An unrepeated segment is a one segment stanza (e.g., "Evaṁ me sutaṁ")
Repeating segments defined stanzas that start with the segment repetition (e.g., [mn8:3.1..mn8:3.3])
If groups of repeating segments overlap, stanzas are determined by the head group. The overlapped stanzas contribute to the extent of the head group, which has an overlap of +2.

We now have enough terminology to discuss how analyzing similarity, repetition groups and repeating stanzas can be of use.

Sutta Alignment

The segment numbering system of SuttaCentral provides a wonderful structure for referencing and comparing the Tipitaka root texts with their contemporary translations. Unfortunately, there are many contemporary translations that do not use the SuttaCentral number system and it is therefore difficult to directly compare these legacy translations with translations aligned to the SuttaCentral segment numbering system.

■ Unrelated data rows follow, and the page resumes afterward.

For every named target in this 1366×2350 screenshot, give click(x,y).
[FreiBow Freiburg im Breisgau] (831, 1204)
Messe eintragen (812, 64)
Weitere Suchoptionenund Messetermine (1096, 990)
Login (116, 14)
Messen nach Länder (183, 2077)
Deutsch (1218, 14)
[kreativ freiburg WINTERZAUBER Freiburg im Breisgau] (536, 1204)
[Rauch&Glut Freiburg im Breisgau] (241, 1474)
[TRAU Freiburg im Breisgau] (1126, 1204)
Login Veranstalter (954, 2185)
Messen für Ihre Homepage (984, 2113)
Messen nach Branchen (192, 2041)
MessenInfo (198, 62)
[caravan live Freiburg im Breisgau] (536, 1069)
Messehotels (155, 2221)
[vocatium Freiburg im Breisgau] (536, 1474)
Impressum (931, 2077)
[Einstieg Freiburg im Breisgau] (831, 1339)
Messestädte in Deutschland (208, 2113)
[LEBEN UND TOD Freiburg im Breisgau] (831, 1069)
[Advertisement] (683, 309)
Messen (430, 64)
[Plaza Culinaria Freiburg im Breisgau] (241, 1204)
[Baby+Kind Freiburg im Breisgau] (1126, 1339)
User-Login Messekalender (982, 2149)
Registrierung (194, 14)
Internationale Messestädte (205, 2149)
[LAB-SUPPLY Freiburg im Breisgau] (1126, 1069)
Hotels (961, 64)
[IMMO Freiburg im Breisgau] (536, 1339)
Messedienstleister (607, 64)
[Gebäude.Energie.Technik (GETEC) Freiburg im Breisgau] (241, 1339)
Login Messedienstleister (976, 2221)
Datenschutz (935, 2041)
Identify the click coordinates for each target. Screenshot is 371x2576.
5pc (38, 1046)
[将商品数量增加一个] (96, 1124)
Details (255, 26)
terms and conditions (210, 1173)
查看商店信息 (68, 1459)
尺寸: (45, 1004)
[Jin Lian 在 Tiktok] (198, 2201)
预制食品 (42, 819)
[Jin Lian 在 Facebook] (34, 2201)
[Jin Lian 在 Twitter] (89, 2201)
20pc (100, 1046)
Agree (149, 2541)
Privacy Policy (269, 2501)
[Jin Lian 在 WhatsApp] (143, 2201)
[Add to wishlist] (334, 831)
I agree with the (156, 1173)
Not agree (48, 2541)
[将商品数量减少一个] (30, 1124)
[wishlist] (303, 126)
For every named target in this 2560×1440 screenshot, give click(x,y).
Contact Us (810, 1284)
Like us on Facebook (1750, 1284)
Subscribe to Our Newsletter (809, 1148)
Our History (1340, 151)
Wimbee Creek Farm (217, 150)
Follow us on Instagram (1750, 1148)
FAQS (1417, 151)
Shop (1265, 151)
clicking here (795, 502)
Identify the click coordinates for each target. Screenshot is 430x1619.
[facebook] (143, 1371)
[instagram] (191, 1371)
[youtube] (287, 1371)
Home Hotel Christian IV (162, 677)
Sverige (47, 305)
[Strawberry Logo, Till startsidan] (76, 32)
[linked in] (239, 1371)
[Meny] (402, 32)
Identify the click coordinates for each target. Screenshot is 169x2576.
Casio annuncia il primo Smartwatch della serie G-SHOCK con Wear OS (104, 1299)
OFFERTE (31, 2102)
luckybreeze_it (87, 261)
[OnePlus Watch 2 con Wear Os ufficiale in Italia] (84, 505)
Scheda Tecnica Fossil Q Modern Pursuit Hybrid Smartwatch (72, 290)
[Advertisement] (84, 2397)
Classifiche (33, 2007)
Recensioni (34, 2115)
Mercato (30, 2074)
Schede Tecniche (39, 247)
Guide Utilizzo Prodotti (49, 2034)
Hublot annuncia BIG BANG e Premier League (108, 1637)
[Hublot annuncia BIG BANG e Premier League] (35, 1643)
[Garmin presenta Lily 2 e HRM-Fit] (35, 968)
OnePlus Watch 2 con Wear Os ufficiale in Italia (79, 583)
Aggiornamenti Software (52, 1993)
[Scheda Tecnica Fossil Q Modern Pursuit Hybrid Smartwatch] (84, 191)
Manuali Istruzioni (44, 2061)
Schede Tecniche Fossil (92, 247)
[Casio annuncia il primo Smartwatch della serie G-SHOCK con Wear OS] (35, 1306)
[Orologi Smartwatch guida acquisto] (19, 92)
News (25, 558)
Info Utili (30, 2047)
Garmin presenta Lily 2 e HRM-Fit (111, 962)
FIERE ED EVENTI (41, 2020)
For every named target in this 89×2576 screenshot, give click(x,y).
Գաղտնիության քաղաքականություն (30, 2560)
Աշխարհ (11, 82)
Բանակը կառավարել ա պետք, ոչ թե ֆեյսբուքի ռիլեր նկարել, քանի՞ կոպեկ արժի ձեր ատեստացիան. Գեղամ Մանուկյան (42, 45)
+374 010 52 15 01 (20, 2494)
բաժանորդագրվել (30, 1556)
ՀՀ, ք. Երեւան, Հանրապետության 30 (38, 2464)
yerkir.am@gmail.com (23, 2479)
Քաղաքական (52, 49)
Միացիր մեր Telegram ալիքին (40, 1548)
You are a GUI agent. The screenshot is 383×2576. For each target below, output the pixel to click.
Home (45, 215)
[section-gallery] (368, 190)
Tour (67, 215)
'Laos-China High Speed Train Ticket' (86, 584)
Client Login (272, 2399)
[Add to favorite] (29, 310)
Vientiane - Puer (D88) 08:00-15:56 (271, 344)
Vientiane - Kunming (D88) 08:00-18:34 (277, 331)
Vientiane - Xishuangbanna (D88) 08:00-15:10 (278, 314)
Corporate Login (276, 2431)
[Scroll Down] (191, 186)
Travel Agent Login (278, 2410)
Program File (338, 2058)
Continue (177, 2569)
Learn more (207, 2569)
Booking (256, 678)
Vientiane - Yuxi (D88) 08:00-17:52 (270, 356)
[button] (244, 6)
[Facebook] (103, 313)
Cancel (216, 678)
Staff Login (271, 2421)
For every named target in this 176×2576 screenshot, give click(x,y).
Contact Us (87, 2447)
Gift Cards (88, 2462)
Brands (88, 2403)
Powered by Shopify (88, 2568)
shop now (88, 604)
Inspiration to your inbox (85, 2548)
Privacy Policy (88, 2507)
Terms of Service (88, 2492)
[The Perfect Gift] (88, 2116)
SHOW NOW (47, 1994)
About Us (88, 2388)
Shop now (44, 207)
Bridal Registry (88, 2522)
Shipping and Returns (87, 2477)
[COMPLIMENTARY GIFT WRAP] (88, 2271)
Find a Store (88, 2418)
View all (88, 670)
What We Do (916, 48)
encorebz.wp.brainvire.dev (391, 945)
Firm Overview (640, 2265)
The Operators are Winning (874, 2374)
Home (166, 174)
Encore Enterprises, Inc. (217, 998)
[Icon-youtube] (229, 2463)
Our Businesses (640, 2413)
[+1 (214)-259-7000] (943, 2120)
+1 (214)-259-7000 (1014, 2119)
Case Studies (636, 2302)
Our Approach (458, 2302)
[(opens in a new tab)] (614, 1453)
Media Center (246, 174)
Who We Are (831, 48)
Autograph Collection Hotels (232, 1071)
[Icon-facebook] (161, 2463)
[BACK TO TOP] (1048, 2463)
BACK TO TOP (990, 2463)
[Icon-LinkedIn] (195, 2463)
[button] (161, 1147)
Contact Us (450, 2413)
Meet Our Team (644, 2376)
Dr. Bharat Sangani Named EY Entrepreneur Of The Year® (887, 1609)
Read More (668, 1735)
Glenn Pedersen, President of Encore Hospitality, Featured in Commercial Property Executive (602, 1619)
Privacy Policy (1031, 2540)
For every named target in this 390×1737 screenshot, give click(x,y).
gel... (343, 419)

Although it is certainly possible to manually align legacy translations, the similarity analysis described above can be quite helpful, especially in cases where legacy translations do not have the same number of lines as the segment. Legacy translations are often grouped by paragraphs instead of text segments. For example, Dr. Môhan Wijayaratna's translation of MN8 consists of 67 lines, while the SuttaCentral Pali text for MN8 consists of 170 text segments.

Consider the following paragraph:

« Vénéré, si toutes ces opinions diverses concernant la théorie du Soi ou concernant la théorie du monde se produisent chez les gens, sont-elles éliminées tout au début chez un bhikkhu lorsqu’il réfléchit correctement ? Ainsi, y a-t-il un abandon de ces opinions ? »

Using similarity analysis, we can see that the above paragraph is similar to

MN8:3.1: “yā imā, bhante, anekavihitā diṭṭhiyo loke uppajjanti—
MN8:3.2: attavādapaṭisaṁyuttā vā lokavādapaṭisaṁyuttā vā—
MN8:3.3: ādimeva nu kho, bhante, bhikkhuno manasikaroto evametāsaṁ diṭṭhīnaṁ pahānaṁ hoti, evametāsaṁ diṭṭhīnaṁ paṭinissaggo hotī”ti?

Although this is promising, we also notice that because of repetition, the paragraph is also similar to the Buddha's response to Cunda's question:

MN8:3.4: “Yā imā, cunda, anekavihitā diṭṭhiyo loke uppajjanti—

To resolve the ambiguity introduced by repetition, we make use of stanzas detected as described above. Fortunately, paragraphs themselves often serve the same purpose as a stanza of text segments. Paragraphs are semantic units and the Buddha's repetitions are also semantic. And because the Buddha's repetitions are so consistent and rhythmic, they allow us to align legacy paragraphs to stanzas of the Pali Tipitaka of SuttaCentral.